Human sequence analysis
We interrogated gnomAD (v2.2.2) for human sequence variation and used dbSNP to identify gnomAD variant X-123185062 as rs777011872. ENSEMBL data slicer (http://www.ensembl.org/Homo_sapiens/Tools/DataSlicer/Edit?db=core;tl=0ZVTRpmGovxkhbJc) was used to query position of X chromosome (chrX): 124051212–124051212 in the 1000 Genomes high coverage variants (http://ftp.1000genomes.ebi.ac.uk/vol1/ftp/data_collections/1000G_2504_high_coverage/working/20201028_3202_raw_GT_with_annot/20201028_CCDG_14151_B01_GRM_WGS_2020-08-05_chrX.recalibrated_variants.vcf.gz). A single instance of rs777011872 was found. Scanning donors with GT of 0/1 or 1/1 (that is, with an alternative allele) identified HG02885 as the donor of this variant. She is part of a trio with daughter HG02886 and husband HG02884, and neither husband nor daughter has the variant.
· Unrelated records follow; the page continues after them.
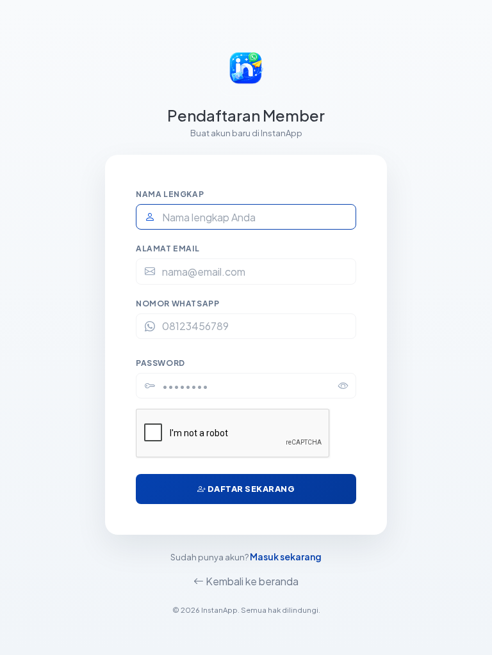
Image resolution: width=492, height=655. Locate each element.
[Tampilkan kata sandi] (343, 386)
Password (160, 363)
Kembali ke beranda (251, 581)
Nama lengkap (170, 194)
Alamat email (167, 248)
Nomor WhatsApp (177, 303)
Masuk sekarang (286, 556)
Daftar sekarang (250, 489)
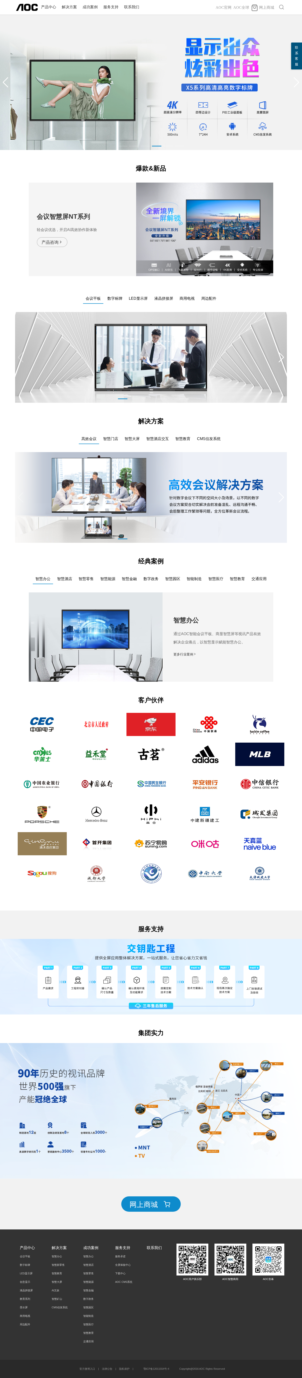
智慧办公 (57, 1256)
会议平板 (25, 1256)
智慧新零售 (58, 1264)
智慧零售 (88, 1273)
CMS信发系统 (60, 1307)
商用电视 (25, 1315)
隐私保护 (124, 1368)
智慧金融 (88, 1290)
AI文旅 (55, 1290)
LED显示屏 (26, 1273)
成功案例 (90, 7)
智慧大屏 (57, 1281)
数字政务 (88, 1298)
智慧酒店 (88, 1264)
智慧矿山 (57, 1298)
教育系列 (25, 1298)
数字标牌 (25, 1264)
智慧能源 (88, 1281)
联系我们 (131, 7)
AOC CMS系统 (123, 1281)
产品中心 (48, 7)
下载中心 (120, 1273)
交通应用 (88, 1341)
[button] (296, 82)
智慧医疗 (88, 1324)
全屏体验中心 (123, 1264)
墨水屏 (24, 1307)
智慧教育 (57, 1273)
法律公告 (107, 1368)
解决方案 (69, 7)
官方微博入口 (87, 1368)
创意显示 (25, 1281)
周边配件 (25, 1324)
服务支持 (110, 7)
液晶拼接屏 (26, 1290)
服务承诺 (120, 1256)
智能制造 (88, 1315)
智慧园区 (88, 1307)
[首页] (27, 7)
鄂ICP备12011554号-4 (156, 1368)
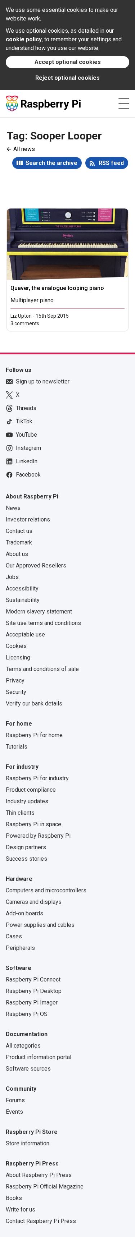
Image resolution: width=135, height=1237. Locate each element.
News (13, 508)
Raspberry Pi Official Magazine (45, 1186)
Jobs (12, 577)
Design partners (26, 847)
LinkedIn (26, 461)
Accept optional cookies (68, 62)
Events (14, 1111)
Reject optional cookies (67, 77)
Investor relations (28, 519)
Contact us (19, 531)
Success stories (26, 858)
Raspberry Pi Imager (32, 1002)
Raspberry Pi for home (34, 735)
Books (14, 1198)
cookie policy (24, 39)
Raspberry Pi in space (33, 824)
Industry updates (27, 801)
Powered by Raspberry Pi (38, 835)
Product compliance (31, 789)
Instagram (28, 448)
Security (16, 692)
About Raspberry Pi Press (39, 1175)
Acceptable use (25, 634)
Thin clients (20, 812)
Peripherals (20, 947)
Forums (15, 1100)
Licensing (18, 657)
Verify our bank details (34, 703)
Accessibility (22, 588)
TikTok (24, 421)
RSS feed (111, 163)
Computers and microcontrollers (46, 890)
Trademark (19, 542)
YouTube (26, 434)
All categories (23, 1045)
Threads (26, 408)
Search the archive (51, 163)
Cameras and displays (34, 901)
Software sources (28, 1068)
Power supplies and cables (40, 924)
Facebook (28, 474)
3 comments (24, 323)
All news (24, 149)
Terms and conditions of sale (42, 669)
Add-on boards (24, 913)
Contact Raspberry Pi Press (41, 1221)
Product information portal (38, 1057)
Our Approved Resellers (36, 565)
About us (17, 554)
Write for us (20, 1209)
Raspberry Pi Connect (33, 979)
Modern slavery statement (39, 611)
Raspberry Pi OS (27, 1014)
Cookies (16, 646)
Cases (14, 936)
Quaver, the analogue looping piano (57, 288)
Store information (27, 1143)
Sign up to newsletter (42, 381)
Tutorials (16, 746)
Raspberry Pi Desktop (34, 991)
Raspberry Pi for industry (37, 778)
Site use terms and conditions (43, 623)
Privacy (15, 680)
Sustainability (23, 600)
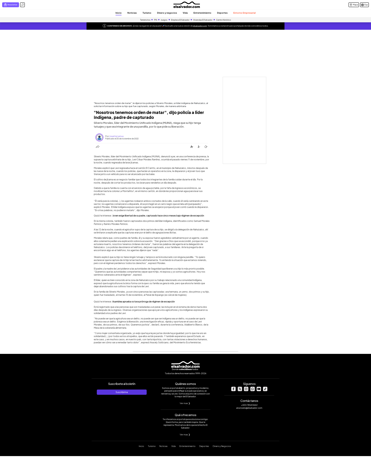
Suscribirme (122, 392)
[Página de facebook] (233, 390)
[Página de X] (239, 390)
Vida (185, 12)
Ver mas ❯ (185, 403)
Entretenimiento (202, 12)
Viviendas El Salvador (202, 20)
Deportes (222, 12)
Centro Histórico (223, 20)
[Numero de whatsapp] (252, 390)
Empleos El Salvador (180, 20)
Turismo (146, 12)
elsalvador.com (200, 26)
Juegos (164, 20)
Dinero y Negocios (222, 446)
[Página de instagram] (246, 390)
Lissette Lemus (116, 136)
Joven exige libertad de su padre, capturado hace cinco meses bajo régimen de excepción (158, 215)
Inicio (119, 12)
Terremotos (145, 20)
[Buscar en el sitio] (22, 4)
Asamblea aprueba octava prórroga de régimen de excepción (143, 301)
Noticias (132, 12)
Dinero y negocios (167, 12)
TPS (155, 20)
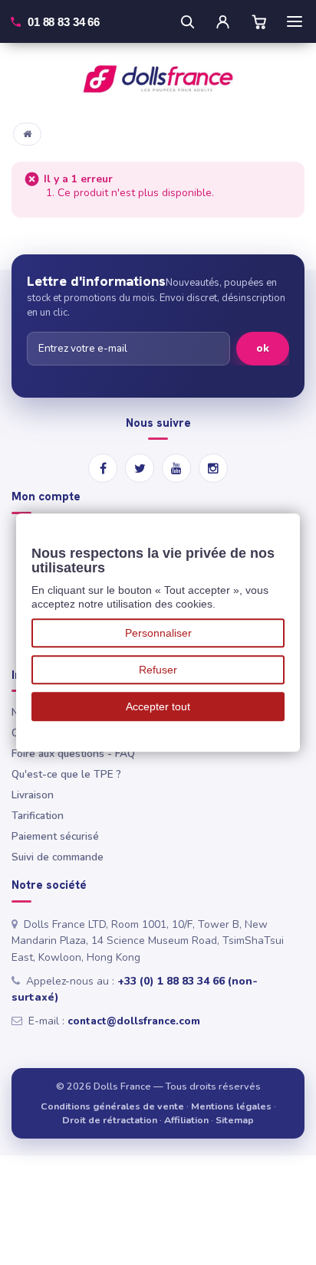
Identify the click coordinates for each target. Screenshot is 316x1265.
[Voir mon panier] (259, 21)
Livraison (33, 795)
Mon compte (46, 497)
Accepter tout (158, 706)
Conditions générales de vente (112, 1106)
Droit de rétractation (109, 1119)
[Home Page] (27, 134)
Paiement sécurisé (55, 836)
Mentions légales (231, 1106)
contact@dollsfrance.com (133, 1021)
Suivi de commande (58, 857)
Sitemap (235, 1119)
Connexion (222, 21)
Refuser (158, 670)
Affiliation (186, 1119)
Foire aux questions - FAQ (73, 753)
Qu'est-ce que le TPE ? (66, 774)
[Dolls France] (158, 79)
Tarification (38, 815)
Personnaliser (158, 633)
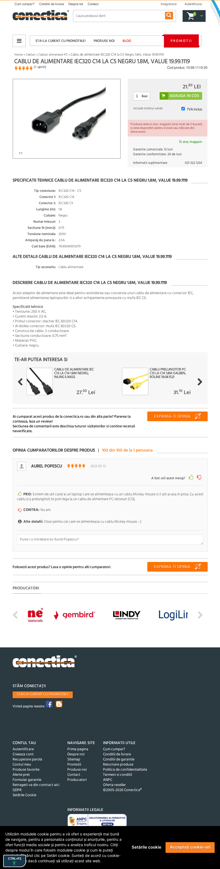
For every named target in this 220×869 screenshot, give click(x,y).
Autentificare (23, 749)
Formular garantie (27, 780)
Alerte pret (21, 775)
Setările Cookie (24, 795)
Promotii (181, 41)
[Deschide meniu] (19, 41)
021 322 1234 (193, 163)
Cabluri (30, 54)
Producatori (77, 780)
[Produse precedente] (20, 382)
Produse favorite (26, 770)
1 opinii (40, 66)
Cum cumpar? (24, 4)
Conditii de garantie (118, 759)
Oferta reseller (114, 785)
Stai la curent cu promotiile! (60, 41)
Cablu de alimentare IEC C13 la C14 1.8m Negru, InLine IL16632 (74, 373)
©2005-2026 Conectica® (122, 790)
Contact (93, 4)
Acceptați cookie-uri (190, 847)
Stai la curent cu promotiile (43, 694)
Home (18, 54)
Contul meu (22, 765)
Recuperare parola (27, 759)
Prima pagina (77, 749)
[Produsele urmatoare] (200, 382)
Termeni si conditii (117, 775)
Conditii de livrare (51, 4)
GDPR (17, 790)
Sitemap (73, 759)
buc (145, 96)
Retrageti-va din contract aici (36, 785)
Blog (127, 41)
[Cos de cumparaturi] (201, 16)
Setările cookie (146, 847)
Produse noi (104, 41)
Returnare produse (118, 765)
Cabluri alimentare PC (53, 54)
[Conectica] (45, 662)
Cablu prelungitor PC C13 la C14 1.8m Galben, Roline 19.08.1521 (168, 373)
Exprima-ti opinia (172, 416)
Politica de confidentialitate (125, 770)
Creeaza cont (23, 754)
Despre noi (75, 4)
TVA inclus (194, 109)
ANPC (107, 780)
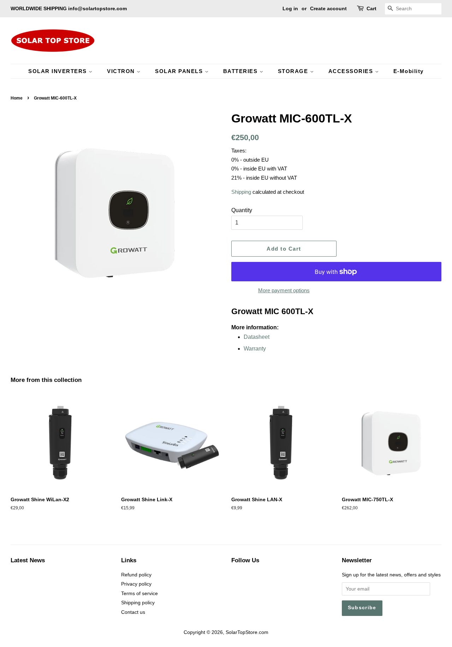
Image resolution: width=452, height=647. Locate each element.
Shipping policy (138, 602)
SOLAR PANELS (180, 71)
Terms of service (139, 593)
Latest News (28, 560)
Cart (371, 8)
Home (17, 98)
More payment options (284, 290)
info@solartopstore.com (97, 8)
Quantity (241, 210)
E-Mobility (408, 71)
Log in (290, 8)
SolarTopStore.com (247, 632)
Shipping (241, 192)
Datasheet (256, 337)
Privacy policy (136, 584)
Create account (328, 8)
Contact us (133, 612)
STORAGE (294, 71)
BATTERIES (241, 71)
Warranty (255, 349)
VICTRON (122, 71)
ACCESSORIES (351, 71)
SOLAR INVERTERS (58, 71)
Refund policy (136, 574)
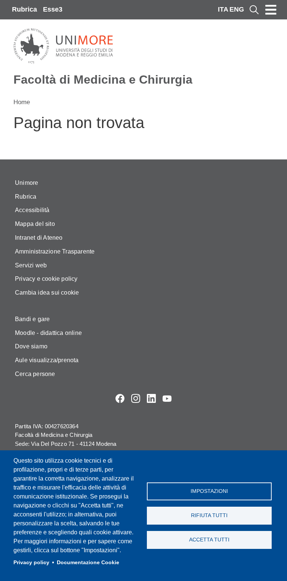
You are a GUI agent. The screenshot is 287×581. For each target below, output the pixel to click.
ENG (236, 9)
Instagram (136, 398)
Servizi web (31, 265)
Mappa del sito (35, 224)
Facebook (120, 398)
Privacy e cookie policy (46, 279)
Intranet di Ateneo (39, 237)
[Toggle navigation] (271, 10)
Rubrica (24, 9)
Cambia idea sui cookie (47, 292)
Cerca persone (35, 374)
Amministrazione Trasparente (55, 251)
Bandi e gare (32, 319)
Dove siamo (31, 346)
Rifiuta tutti (209, 515)
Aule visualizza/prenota (47, 360)
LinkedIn (151, 398)
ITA (223, 9)
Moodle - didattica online (48, 333)
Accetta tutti (209, 540)
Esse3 (52, 9)
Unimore (26, 183)
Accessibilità (32, 210)
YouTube (167, 398)
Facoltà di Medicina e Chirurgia (102, 79)
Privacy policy (31, 562)
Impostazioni (209, 491)
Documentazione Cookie (88, 562)
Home (21, 102)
A search of the Coriell repository (https://www.coriell.org/Search?q=HG02885) indicates the availability of DNA and LCLs for HG02885.
Isothermal calorimetry
STAG2–RAD21 complexes were isolated as described previously16. Isothermal calorimetry was performed using a MicroCal iTC 200 (Malvern Panalytical) at 25 °C. STAG21–RAD21 and CTCF peptide ligands were dialyzed overnight at 4 °C against 20 mM Tris (pH 7.7), 150 mM NaCl and 0.5 mM tris(2-carboxyethyl)phosphine. For each titration, 300 μl of 50 μM STAG2–RAD21 was added to the calorimeter cell. CTCF peptide was adjusted to a concentration of 500 μM and injected into the sample cell as 16× 2.5-μl syringe fractions. Results were analyzed and displayed using Origin 7.0 software package supplied with the instrument. Data were analyzed using the one-site binding model.
Mice
Experiments on mice were performed under a UK Home Office project license and according to the Animals (Scientific Procedures) Act. Mice carrying Stag2 variants were generated by zygotic co-injections of Cas9 mRNA (GeneArt, Invitrogen), ssDNA donor template (IDT) and tracrRNA/crRNA (IDT; see Supplementary Table 1 for guide sequences) and maintained on a mixed C57BL/129/CD1 background. The AtrxLuc/βGal reporter allele was generated as described21,22. Stag2lox (Stag2tm1c(EUCOMM)Wtsi; JAX stock, 030902 (ref. 30)) and VavCre (B6.Cg-Tg(VAV1-cre)1Graf/MdfJ; JAX stock, 035670 (ref. 31)) and OT-I (C57BL/6-Tg(TcraTcrb)1100Mjb/J; JAX stock, 003831 (ref. 45)) mice have been described.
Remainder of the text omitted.